I have had this thought in my mind – if we fell in love with a mirror – illusion – fantasy – mirror – did I fall in love with myself????????????? am I a friken Narcissist? any comment’s?
lol barf the poor thing we were special one time too barf barf
Henry: I hope that’s not true because I really wouldn’t like myself if that were the case LOL!
henry, I have heard that is the case. Mine has been to prison once. I’d actually like for him to be there now.And if he were to end up murdered (god forbid cause I would never want to know it would end up being a woman. His coment about thinking I was going to stab him indicated he’s had the expirience before.
Sometimes I wish I had called the police all the nights he stayed at the restaurant after hours using his authority to serve underage minors. Though it’s hard not to think of him with the OW – her age gets to me every single time – I know u and everyone else are right. She’ll learn when it happens to her.
P.S. THEY’RE ALL LOSERS!!!!
Henry: That’s soooo funny!! LOL! She’s probably not that “special” anymore. They’ve been together like since last year but I only found out about her this past May. They’ve been living together since May when I kicked him out. So, the “true” S is probably coming out now. He may even have another woman on the side by now. I compared notes with the woman before me and it’s a carbon-copy story of what he did to both of us…the abuse…verbally, phsyically and emotionally. He treats women like dirt. She’s probably a “special piece of dirt” now. BARF AGAIN!!

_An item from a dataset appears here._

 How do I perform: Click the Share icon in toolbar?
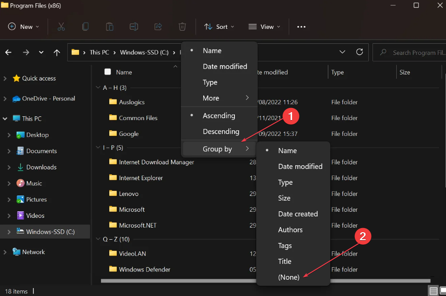coord(158,27)
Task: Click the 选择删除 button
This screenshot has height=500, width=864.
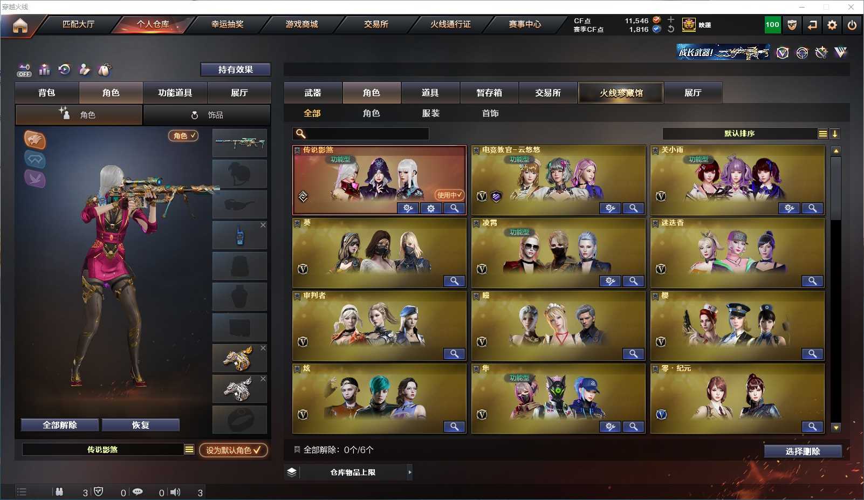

Henry: They do make it seem that way … except … it’s what’s in your heart when you do anything in life – remember that … and I doubt you were full of yourself to think this way at the time you were with him.
Good question though. Ya just keep my mind active … all of you do (LOL).
Peace.
let me xtrapalate on that – I fell in love with his game – I let him hook me – he had a plan…hooks are like spell’s – they cast them on us and I fell for it – I was under an evil spell – so no I am not a narcissist just weird
Gemini: I wonder what your sign is (just joking.) My ex S walks the fine line with the law. I’ve seen him pull petty crap like tax fraud and workers comp fraud. One of these days he may just do something real stupid and wind up in prison.
We’re on zodiac signs now… Betcha you can’t guess mine
: )
Henry: xtrapalate? I’ll have to look that one up. Mine told me within the first week “I’m going to make you fall in love with me.” I fell for that one good. He probably said the same line to every woman he met. He did make me fall in love with him….however, he didn’t really love me back. So, it was a one-way street. I think they like that adrenalene rush and excitement of the newness of the relationship and then when the pheromones die down, they think the love is gone. So, it’s probably the same sad story over and over again. Once the chemistry is gone, so are they…but not until you’ve lost all your money of course.